27. In the applicant’s case however, no tariff was set by the trial judge in sentencing the applicant in open court in November 1988. The Secretary of State issued a certificate to the effect that the Criminal Justice Act 1991 provisions which provided for judicial guarantees in tariff-fixing and release after the expiry of tariff would not apply to the applicant, who was in effect to be treated as a mandatory life prisoner. The Secretary of State then proceeded to fix the tariff, after consulting the judiciary, at 16 years in a decision dated 5 February 1998. Though at the same time, the Secretary of State certified that the discretionary life provisions should apply to the applicant, the further procedure of review of the applicant’s tariff was conducted by the Secretary of State again, who reduced it to 12.5 years following the recommendation of the Lord Chief Justice.
28. The Court notes that the Government accept that there was unreasonable delay in the fixing of the applicant’s tariff, over nine years, which is not compatible with the requirement under Article 6 § 1 that sentencing, as part of the determination of a criminal charge, be completed within a reasonable time. The Government disputed however that any issue arose from the fact that the tariff was fixed by the Secretary of State since he followed the recommendations of the judiciary. The Court would observe that the sentencing exercise carried out in criminal cases must necessarily be carried out by an independent and impartial tribunal, namely, a court offering guarantees and procedure of a judicial nature. It was not a court that fixed the applicant’s tariff in a public, adversarial hearing and in the circumstances it is not sufficient to satisfy the fundamental principle relating to the separation of powers that the member of the executive who issued the decision was guided by judicial opinion (see, mutatis mutandis, the above-cited Stafford judgment, § 78, and Benjamin and Wilson v. the United Kingdom, no. 28212/95, judgment of 26 September 2002.).
29. The Court finds that there has been a breach of Article 6 § 1 regarding the procedure adopted in fixing the applicant’s tariff.
II. ALLEGED VIOLATION OF ARTICLE 5 § 4 OF THE CONVENTION
30. Article 5 § 4 of the Convention provides:
“Everyone who is deprived of his liberty by arrest or detention shall be entitled to take proceedings by which the lawfulness of his detention shall be decided speedily by a court and his release ordered if the detention is not lawful.”
31. The applicant submitted that the delay in fixing the tariff prevented him from being able to bring proceedings by which the lawfulness of his continued detention could be reviewed by a court.

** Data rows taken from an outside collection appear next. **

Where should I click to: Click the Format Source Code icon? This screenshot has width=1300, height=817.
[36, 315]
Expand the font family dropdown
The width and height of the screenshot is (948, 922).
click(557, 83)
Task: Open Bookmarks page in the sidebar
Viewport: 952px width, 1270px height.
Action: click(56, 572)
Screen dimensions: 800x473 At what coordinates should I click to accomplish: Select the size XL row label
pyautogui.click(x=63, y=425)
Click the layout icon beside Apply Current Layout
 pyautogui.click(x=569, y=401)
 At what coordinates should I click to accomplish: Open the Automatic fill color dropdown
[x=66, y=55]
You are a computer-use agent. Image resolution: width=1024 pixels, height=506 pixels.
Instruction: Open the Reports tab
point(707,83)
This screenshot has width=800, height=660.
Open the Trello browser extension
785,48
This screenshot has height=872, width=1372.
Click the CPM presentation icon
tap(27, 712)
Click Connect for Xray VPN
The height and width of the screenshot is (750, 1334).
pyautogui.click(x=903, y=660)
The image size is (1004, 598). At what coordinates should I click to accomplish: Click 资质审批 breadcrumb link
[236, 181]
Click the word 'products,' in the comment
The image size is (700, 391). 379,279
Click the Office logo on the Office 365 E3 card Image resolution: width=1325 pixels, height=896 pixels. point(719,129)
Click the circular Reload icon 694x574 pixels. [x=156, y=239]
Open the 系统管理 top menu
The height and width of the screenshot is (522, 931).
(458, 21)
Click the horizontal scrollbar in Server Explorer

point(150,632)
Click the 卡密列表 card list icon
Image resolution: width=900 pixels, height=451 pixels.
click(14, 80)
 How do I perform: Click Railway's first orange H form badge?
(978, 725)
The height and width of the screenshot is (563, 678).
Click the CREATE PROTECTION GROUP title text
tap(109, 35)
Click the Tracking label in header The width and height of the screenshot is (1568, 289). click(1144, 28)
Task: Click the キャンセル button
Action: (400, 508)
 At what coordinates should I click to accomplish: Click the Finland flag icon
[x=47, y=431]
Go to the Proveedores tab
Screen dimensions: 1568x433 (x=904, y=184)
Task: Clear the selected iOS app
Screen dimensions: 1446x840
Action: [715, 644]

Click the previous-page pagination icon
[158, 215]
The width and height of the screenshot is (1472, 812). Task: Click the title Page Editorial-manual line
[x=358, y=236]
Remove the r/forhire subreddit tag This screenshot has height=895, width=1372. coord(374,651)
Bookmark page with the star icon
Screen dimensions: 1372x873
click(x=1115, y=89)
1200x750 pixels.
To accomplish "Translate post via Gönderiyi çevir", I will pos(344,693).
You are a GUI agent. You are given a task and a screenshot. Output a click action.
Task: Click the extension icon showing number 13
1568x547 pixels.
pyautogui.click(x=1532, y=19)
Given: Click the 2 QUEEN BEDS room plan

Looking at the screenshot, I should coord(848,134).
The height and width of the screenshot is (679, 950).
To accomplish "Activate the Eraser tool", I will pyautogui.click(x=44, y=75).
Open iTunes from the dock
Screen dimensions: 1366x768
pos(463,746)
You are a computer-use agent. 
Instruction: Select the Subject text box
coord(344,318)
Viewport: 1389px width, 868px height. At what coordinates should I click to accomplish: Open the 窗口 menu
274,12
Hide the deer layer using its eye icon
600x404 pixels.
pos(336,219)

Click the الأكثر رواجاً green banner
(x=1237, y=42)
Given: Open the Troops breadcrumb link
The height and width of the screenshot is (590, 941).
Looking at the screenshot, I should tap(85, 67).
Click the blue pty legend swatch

No mechanism for review was available in the absence of a specified tariff period. The fact that he was not presently co-operating with the Parole Board procedure did not alter the fact that his Convention rights had been breached during the prior period.
32. The Government submitted that the tariff had been fixed by the Secretary of State in accordance with the judicial view. As the applicant’s tariff had expired it was no longer relevant to have an oral hearing in regard to the tariff. They pointed out that he was now able to have a review of his continued detention by an independent and impartial tribunal, namely the Parole Board, which had the power to direct his release.
33. The Court recalls that the applicant’s tariff expired in May 2000, by which time the Secretary of State had already certified that the provisions for release applicable to discretionary life prisoners should apply to the applicant. To the extent that the complaint is made that no tariff was set until 1998 and the applicant’s entitlement to a tribunal for periodic review of the continuing lawfulness of his detention remained inchoate, the Court considers that this complaint relates essentially to the same delay which gives rise to a breach under Article 6 § 1. In the circumstances of this case, it finds no separate issue arising under Article 5 § 4.
III. APPLICATION OF ARTICLE 41 OF THE CONVENTION
34. Article 41 of the Convention provides:
“If the Court finds that there has been a violation of the Convention or the Protocols thereto, and if the internal law of the High Contracting Party concerned allows only partial reparation to be made, the Court shall, if necessary, afford just satisfaction to the injured party.”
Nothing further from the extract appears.